Task inputs below:

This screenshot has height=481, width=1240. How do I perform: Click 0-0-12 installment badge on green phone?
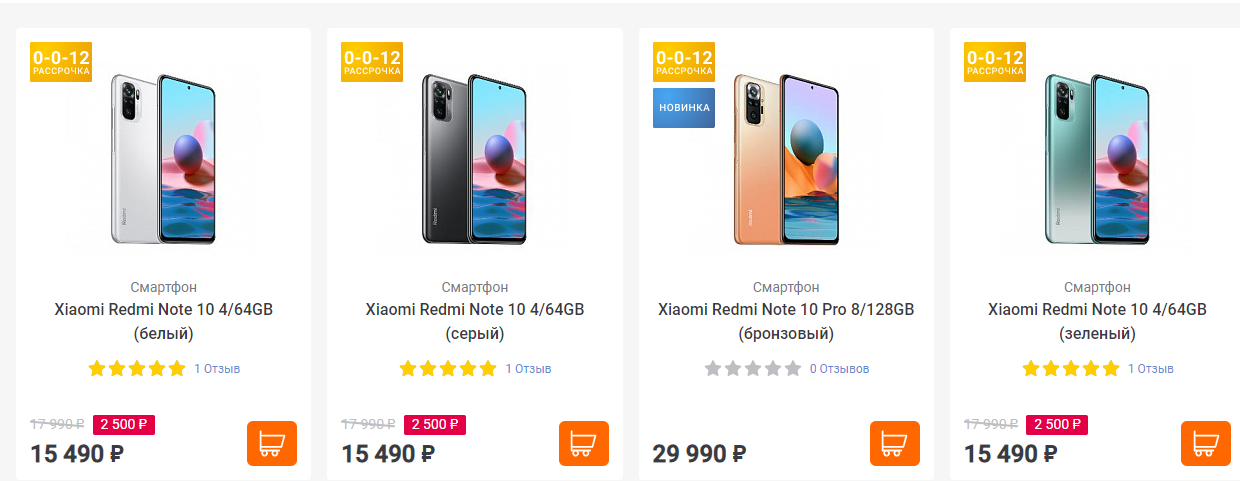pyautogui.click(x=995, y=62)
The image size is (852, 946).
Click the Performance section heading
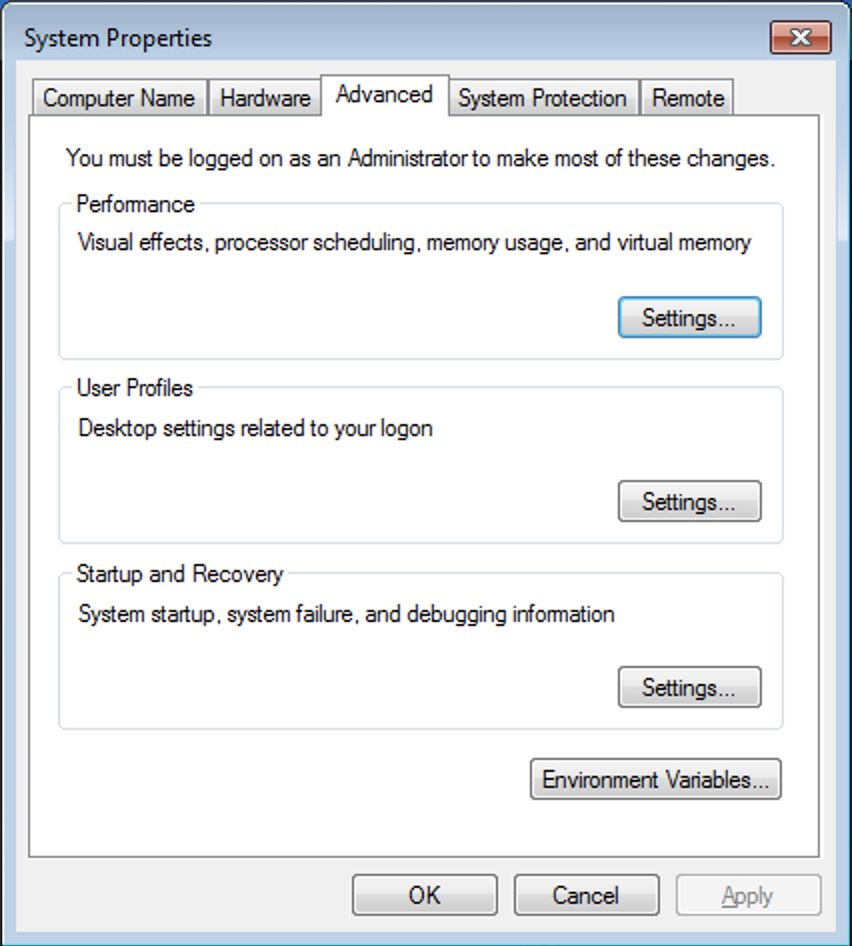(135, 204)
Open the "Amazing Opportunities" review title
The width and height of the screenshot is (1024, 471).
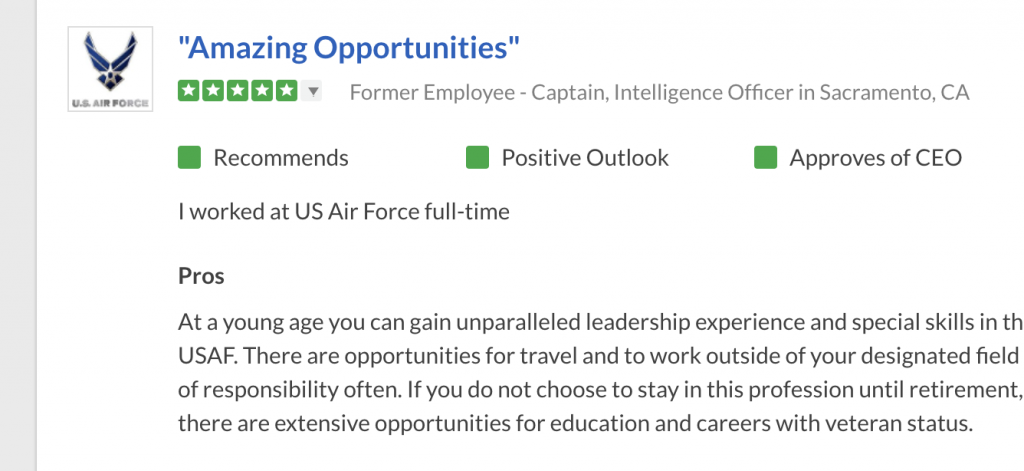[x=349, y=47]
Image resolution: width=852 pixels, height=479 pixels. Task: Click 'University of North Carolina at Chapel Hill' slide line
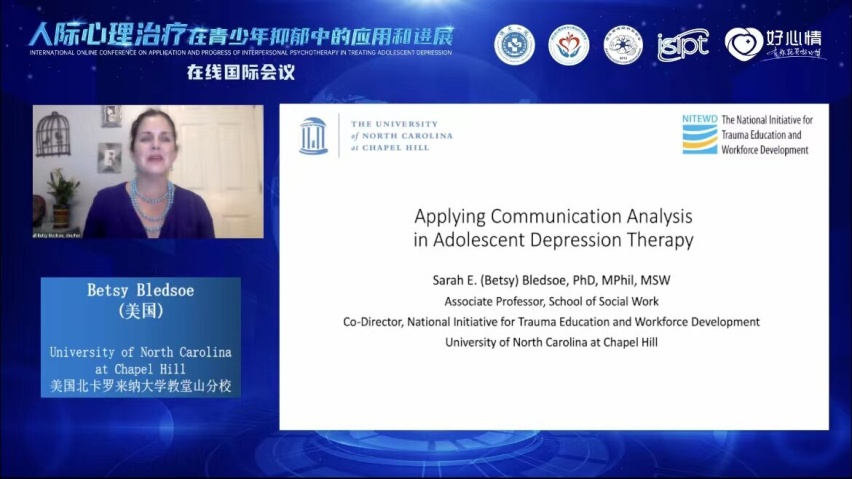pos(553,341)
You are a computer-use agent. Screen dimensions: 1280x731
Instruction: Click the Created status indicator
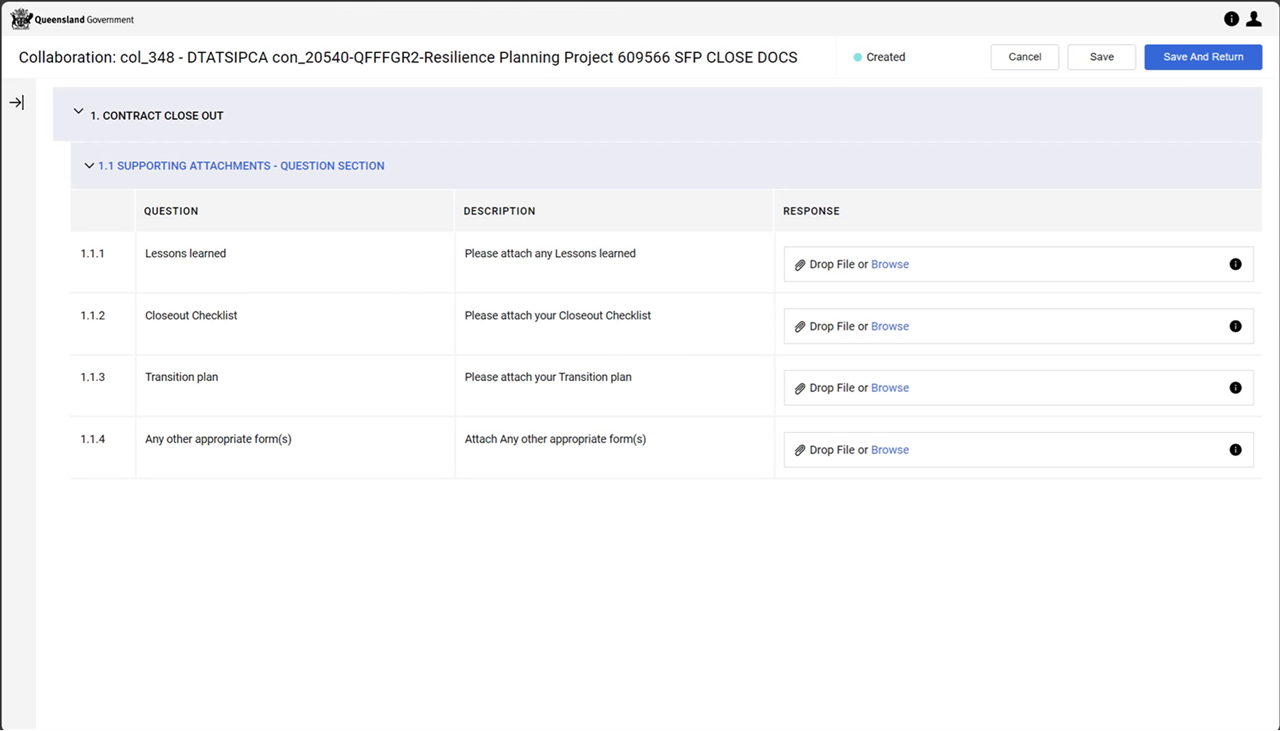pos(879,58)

End of Task inputs.
Task inputs below:

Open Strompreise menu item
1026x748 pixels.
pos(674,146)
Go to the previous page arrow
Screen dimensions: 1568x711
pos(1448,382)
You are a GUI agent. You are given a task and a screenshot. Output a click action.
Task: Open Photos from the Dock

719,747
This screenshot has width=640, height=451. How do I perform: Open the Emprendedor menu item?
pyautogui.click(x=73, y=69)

End of Task inputs.
Task inputs below:

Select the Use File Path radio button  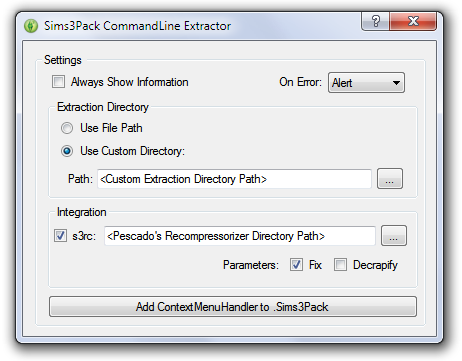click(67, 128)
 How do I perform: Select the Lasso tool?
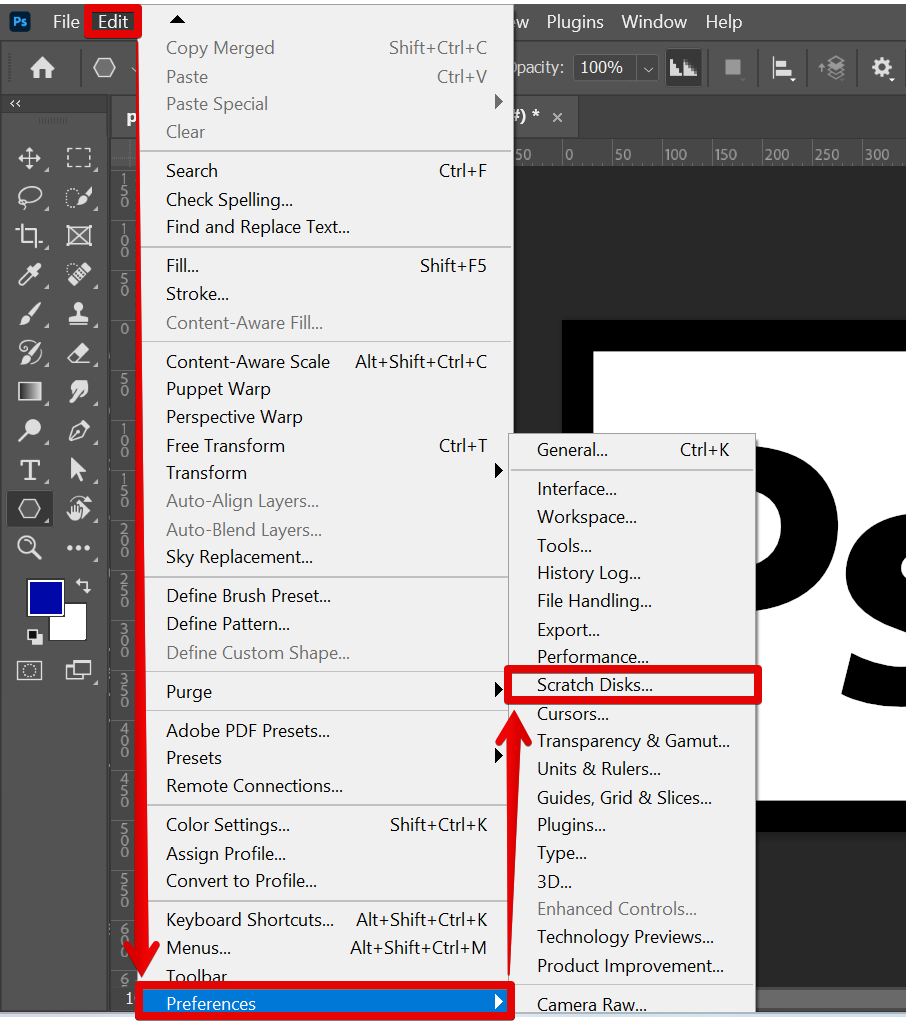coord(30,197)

End of Task inputs.

Aim of the task
Find out how many lines in the listing contain the word "agent", and respond with that number only.

Solved problem
2